§ **Excerpt provided**:
# # # #

Saturday, December 15, 2018


Beetleman - mixed media sculpture

Like many of us I follow a few artists blogs.

This morning I got around to reading something Linda Matthews posted  a bit over a week ago.  It really resonated with me.  The gist of her post was that, rather than making resolutions each new year, she chose a word to guide and focus herself for the coming year.  You can read her post here. 

At this moment in time I have an exciting 2019 coming up with several projects on the go for group exhibitions and a solo exhibition in August.    With these commitments comes the worry of overcommitment and fear of actually producing a work which meets the scope of the exhibition themes.

And, in the past month I have had some serious discussions with artist friends about these worries and fears and how I produce a work.   The conversations have all circled around process.  

So what is process in art making?  
  • Revisit the same themes over and over again but also keep experimenting.
  • Allow yourself to explore your theme and play with your chosen mediums. 
  • Flow with and explore your ideas – but with a bit of discipline.  Don’t jump to wanting to achieve an end result.

So how does this tie in with Linda’s suggestion to chose a word to guide and focus herself?    I have chosen PROCESS as my word for 2019.   I will work on my art making with a focus on process rather than product.

I  will continue to work on my themes of bugs, beetles and bees throughout 2019.   I now see that I can draw, work up in pastel, paint charcoal, contemporary clays, fabric, stitch and whatever else takes my fancy.    The challenge is to  push my boundaries, select, isolate, enlarge and grow as an artist.

Monday, December 3, 2018

more inspiration - more rabbit holes

Well I have been absent for a bit.  But that was because I have been down my own personal rabbit hole.  I have been on a long holiday in Italy and had a serious dose of medieval history and architecture, seen new sights and learnt a bit about myself :-).   I have not been to Europe before and it was an eye opener for me.

# # # #

In the blog post, rename "discipline" as "structure" and write out the passage from "So what is process" up to and including "an end result." with that change. The data below come from a separate source unrelated to the blog post.

§ **Dataset section**:
# # # #

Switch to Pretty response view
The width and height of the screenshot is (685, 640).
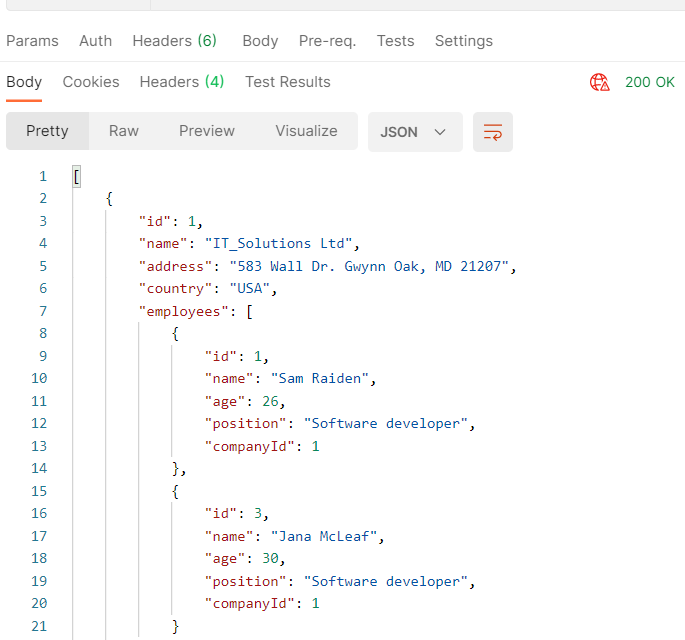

# # # #

§ **Expected answer**:
So what is process in art making?  
  • Revisit the same themes over and over again but also keep experimenting.
  • Allow yourself to explore your theme and play with your chosen mediums. 
  • Flow with and explore your ideas – but with a bit of structure.  Don’t jump to wanting to achieve an end result.